### 任务 1
数一数下方清单中有几行含有字符串“Delete”,区分大小写,只给出数字。

### 文档节选
+++
1 用户认证连接
1.1 配置星环
1.1.1 修改参数,需重启
将hadoop_security.authentication.oauth2.enable,改为false
1.1.2 创建数据交换目录,加配额
hdfs dfs –mkdir /tmp/gbase8up
hdfs dfs –chmod 777 /tmp/gbase8up
hdfs dfsadmin -setSpaceQuota 10G /tmp/gbase8up
1.1.3 提供认证用户和密码
提供连接时所需的用户和密码,并赋予建库,建表,增删改查的权限
1.2 操作系统配置
GBase UP集群的所有管理节点都要安装星环客户端,注意:开kerboers和不开kerberos的不一样,需要在星环HD管理页面上下载
①安装配置java环境
②配置yum源
③解压tdh客户端安装包,使用root用户执行一键安装脚本
source init.sh
④把 source ..../init.sh添加到gbase用户的环境变量(.bash_profile)中去。
⑤验证beeline客户端,是否可以连接通星环HD
su - gbase
beeline
!connect jdbc:hive2://tdh01:10000
⑥验证hdfs 命令
hdfs dfs –ls /tmp
hdfs dfs –touch /tmp/gbase8up/1.txt
1.3 配置GBase UP
1.3.1 修改配置文件gbase_8a_gcluster.cnf,需重启集群
[hive]
# According to the realistic environment to modify those configuration as follows.
hive_hdfs_user_name=ndty01 ###认证用户
# HA zookeeper connect
hive_zookeeper_host=tdh01:2181,tdh02:2181,tdh03:2181 ##zookeeper
# HA namenode
hive_hdfs_cluster_name=nameservice1 ##hadoop集群名称
# The NameNode's IP.
hive_hdfs_server_name=tdh03 ##namenodeIP,如果多个,逗号分隔(如果报错,就只写一个)
# The port of HDFS server.
hive_hdfs_server_port=8020 ##HDFS端口
# Tha HBase Master's IP
hive_hbase_server_name=n35
# Which table to store Blob data.
hive_hbase_table_name=HbaseStream
# The local directory to store BlobCache.
hive_blob_cache_path=/opt/gcluster/userdata/blob_cache
# Which directory to store Blob data.
+++
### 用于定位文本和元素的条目
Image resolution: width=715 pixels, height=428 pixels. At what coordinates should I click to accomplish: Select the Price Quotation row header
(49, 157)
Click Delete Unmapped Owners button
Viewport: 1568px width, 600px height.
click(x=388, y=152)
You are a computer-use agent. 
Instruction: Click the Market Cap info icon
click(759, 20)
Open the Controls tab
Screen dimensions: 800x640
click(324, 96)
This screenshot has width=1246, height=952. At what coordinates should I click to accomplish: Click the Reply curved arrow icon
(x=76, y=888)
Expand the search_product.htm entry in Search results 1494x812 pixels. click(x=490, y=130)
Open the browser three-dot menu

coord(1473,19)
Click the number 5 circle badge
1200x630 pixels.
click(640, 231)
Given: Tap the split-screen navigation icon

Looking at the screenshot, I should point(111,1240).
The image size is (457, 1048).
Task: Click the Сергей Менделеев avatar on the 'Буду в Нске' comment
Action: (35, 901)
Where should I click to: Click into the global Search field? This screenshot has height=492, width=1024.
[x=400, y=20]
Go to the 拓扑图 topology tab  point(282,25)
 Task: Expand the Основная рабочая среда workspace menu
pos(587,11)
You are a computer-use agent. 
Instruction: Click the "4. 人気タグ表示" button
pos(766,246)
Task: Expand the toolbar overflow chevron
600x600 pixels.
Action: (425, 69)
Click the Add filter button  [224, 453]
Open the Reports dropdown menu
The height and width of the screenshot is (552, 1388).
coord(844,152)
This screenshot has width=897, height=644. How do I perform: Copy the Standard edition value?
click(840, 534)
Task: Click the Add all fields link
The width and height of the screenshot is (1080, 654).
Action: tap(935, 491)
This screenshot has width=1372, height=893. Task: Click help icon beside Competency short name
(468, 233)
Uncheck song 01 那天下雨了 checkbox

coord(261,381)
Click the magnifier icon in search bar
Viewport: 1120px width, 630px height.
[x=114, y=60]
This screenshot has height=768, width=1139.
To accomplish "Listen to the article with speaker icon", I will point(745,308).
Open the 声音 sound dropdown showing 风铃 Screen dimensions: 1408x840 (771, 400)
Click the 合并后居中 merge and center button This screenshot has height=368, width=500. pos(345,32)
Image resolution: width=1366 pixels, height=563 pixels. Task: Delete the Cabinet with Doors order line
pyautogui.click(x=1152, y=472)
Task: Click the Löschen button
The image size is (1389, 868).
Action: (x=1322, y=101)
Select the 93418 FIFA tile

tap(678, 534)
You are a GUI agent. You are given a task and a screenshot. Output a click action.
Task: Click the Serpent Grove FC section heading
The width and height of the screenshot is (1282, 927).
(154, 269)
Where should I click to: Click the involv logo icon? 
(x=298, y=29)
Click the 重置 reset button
+++
### 任务 2
根据上方的星环连接配置文档,为 /tmp/gbase8up 目录设置的空间配额是多少?

### 书面解答 1
2

### 书面解答 2
10G。